SCL Elections prosecuted for failing to comply with enforcement notice

SCL Elections Ltd, also known as Cambridge Analytica, has been fined £15,000 for failing to comply with an enforcement notice issued by the Information Commissioner’s Office (ICO).

The company appeared at Hendon Magistrates’ Court and pleaded guilty through its administrators to breaching s47 (1) of the Data Protection Act 1998.

The criminal prosecution related to the company’s failure to respond to an enforcement notice issued in May 2018, which ordered the company to respond in full to a subject access request submitted by Professor David Carroll, a US-based academic.

As well as the fine, the court also ordered the company to pay £6,000 costs and a victim surcharge of £170.

Elizabeth Denham, Information Commissioner, said:

“This prosecution, the first against Cambridge Analytica, is a warning that there are consequences for ignoring the law.

“Wherever you live in the world, if your data is being processed by a UK company, UK data protection laws apply.

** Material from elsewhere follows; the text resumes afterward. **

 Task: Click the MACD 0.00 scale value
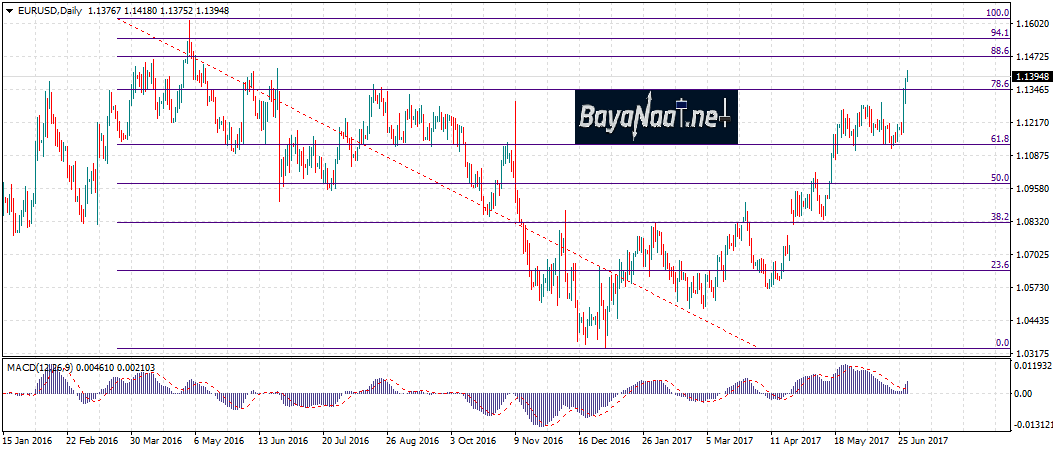(1024, 394)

“Organisations that handle personal data must respect people’s legal privacy rights. Where that does not happen and companies ignore ICO enforcement notices, we will take action.”

 

For Background

  • Our investigation into Cambridge Analytica continues. We are currently working to analyse materials seized during the investigation.
  • In pleading guilty, the company has accepted it should have responded fully to Professor Carroll’s subject access request and the ICO’s notice in the first place.
  • Anyone who requests their personal information from a UK-based company or organisation is legally entitled to have that request answered, in full, under UK data protection law. This is called the right of subject access.
  • Cambridge Analytica provided Professor Carroll with a spreadsheet of information it held about him when he made his original request on 10 January 2017. But it did not provide the decision making process used to create it.
  • Where companies fail to meet their obligations, the ICO can issue an enforcement notice compelling them to do so. It’s a criminal offence not to comply with it. SCL Elections Ltd has been successfully prosecuted for offences under section 47 (1) of the Data Protection Act 1998
  • We have referred the company and its directors to the Insolvency Service.